Well 4 weeks and 4 days after the initial injury I’m feeling fed up and looking for words of encouragement.
Im a 36 year old active male in the UK. Was playing football as I do every Sunday when I heard a large crack and turned to abuse the man behind me who I thought had kicked me to find no one there. At that point I knew I was in trouble
Visiting the Fracture Clinic the next morning they confirmed a Ruptured Achilles and said I had 2 options the Operation or the boot. I explained I went to the gym every day and played football but they still suggested the non surgical route, so as they are the experts took their advice
Having played football / soccer for 26 years with no real injuries I was so naive about my pain and recovery expectations and called my boss telling him the bad new by indicating I expected to be back at work, with crutches, over the next few days. How little I knew, My Aircast boot was wedged up but I was given little direction on what should happen next so I tried to walk out, nearly falling flat on my face and realising this might take a little longer than I thought.

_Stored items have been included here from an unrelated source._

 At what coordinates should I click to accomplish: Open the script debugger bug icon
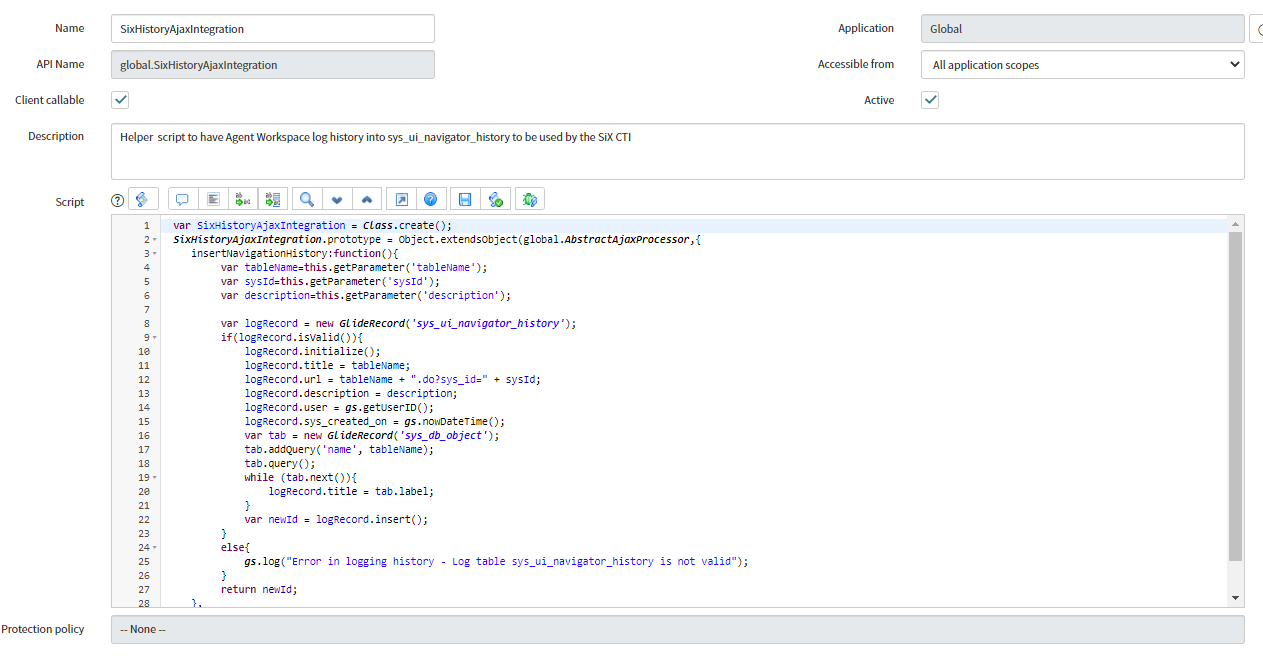[x=530, y=199]
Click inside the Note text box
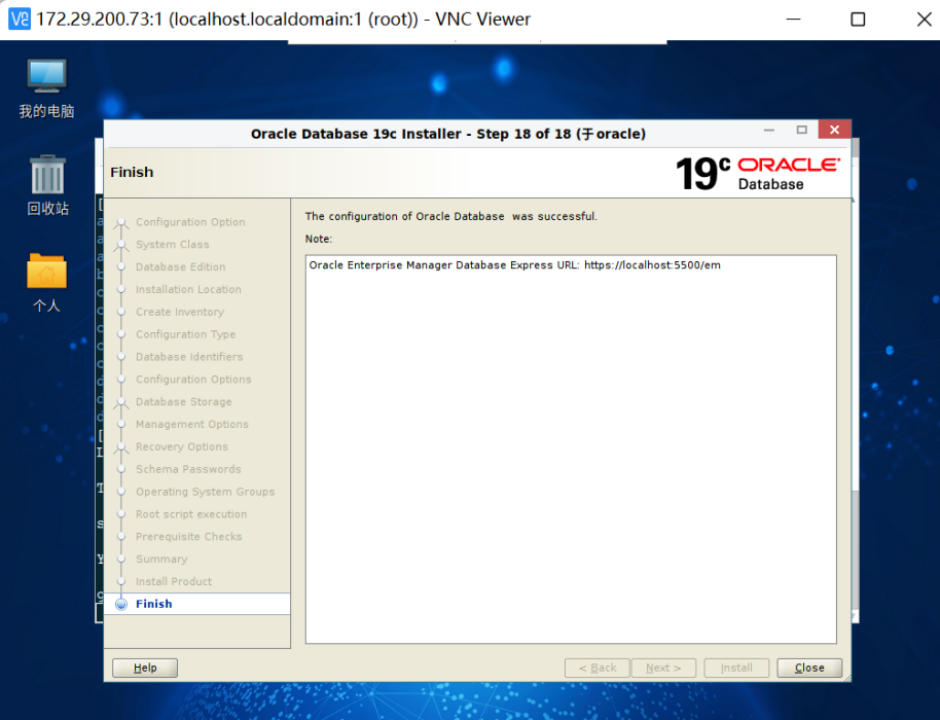The height and width of the screenshot is (720, 940). point(570,450)
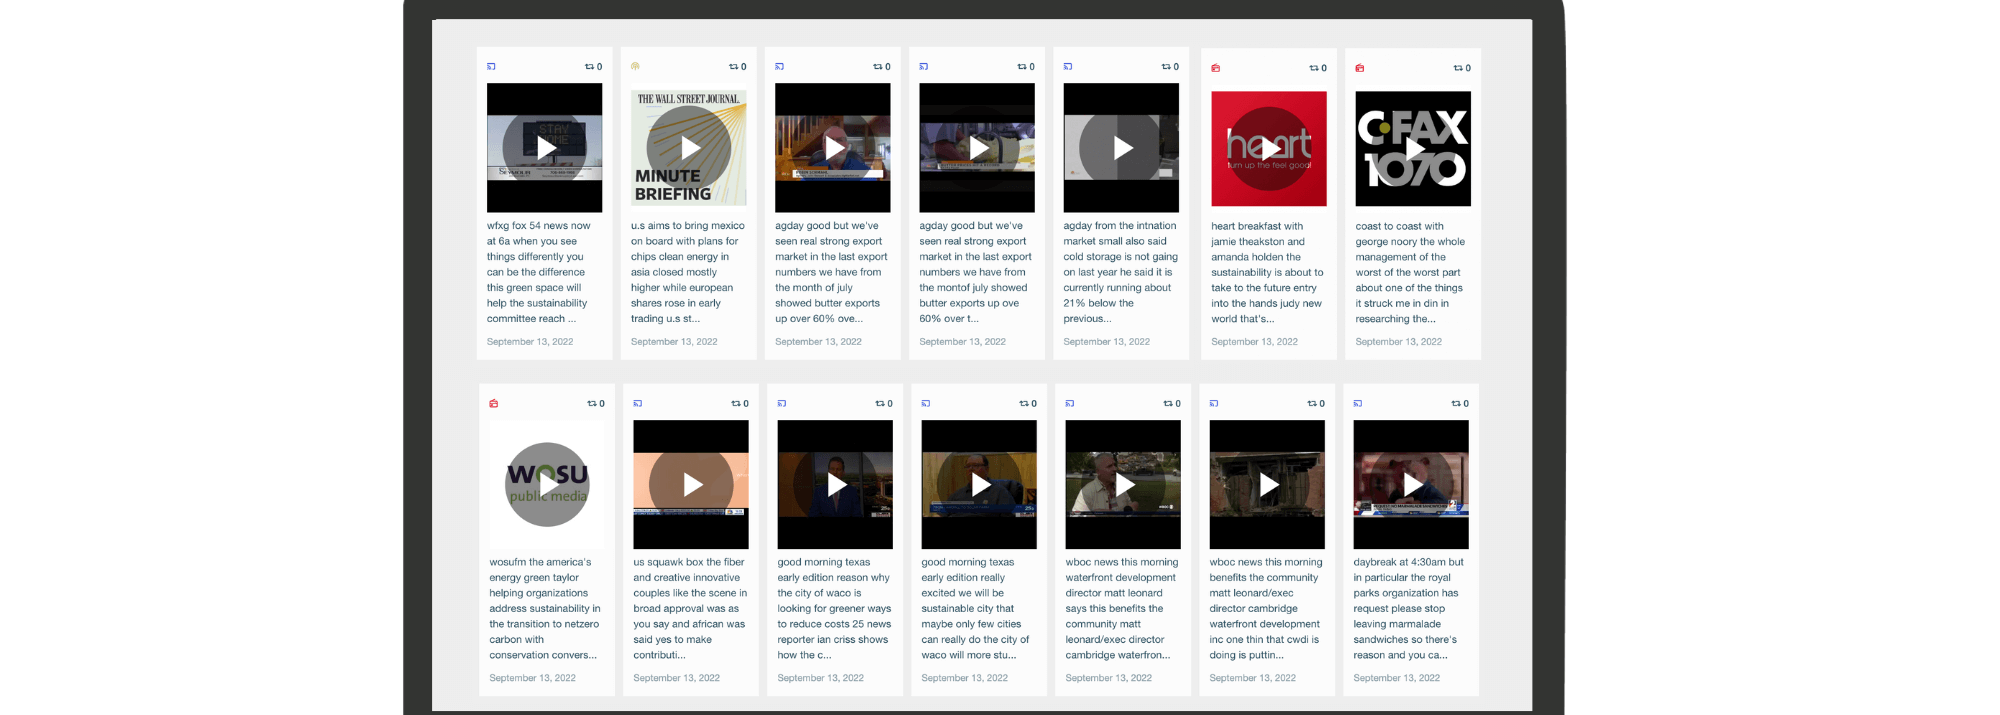Play the daybreak at 4:30am video
The width and height of the screenshot is (2000, 715).
click(x=1411, y=485)
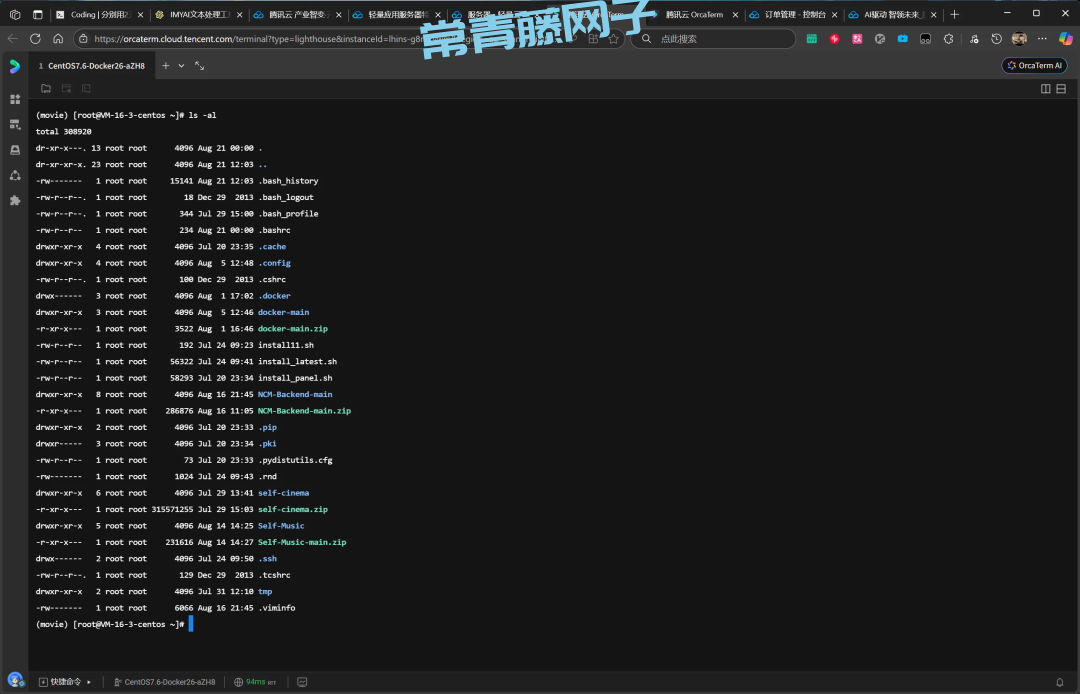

My heart dropped when they explained no driving and I had to sleep with the boot on. Then the hammerblow….. I was looking at approximately 6 months before even thinking about getting back into my old gym routine
The first 3 weeks were a mesh of constant pain, and felling of uselessness as my wife ferries my four children to their daily routines of sports. I have to say that going back to work seem a million miles away but the thought of any more day time TV was slowly destroying the soul
So Week 4 comes and my first visit back to the hospital. Contrary to what I thought the doctor tells me it is knitting nicely and he saw some signs of movement in my toes while squeezing my calf. He has now removed 2 of the 4 wedges from the cast and said he was happy for me to return to work. So here I am First day back at work and its 3.19pm after arriving at 7am this morning. Leg is sore now and im back on the crutches to get around. I really thought I could have lost them by now but just feel vulnerable without them
Am looking for reassurance that others have been this route and can tell me what there experiences are and I am doing the right thing.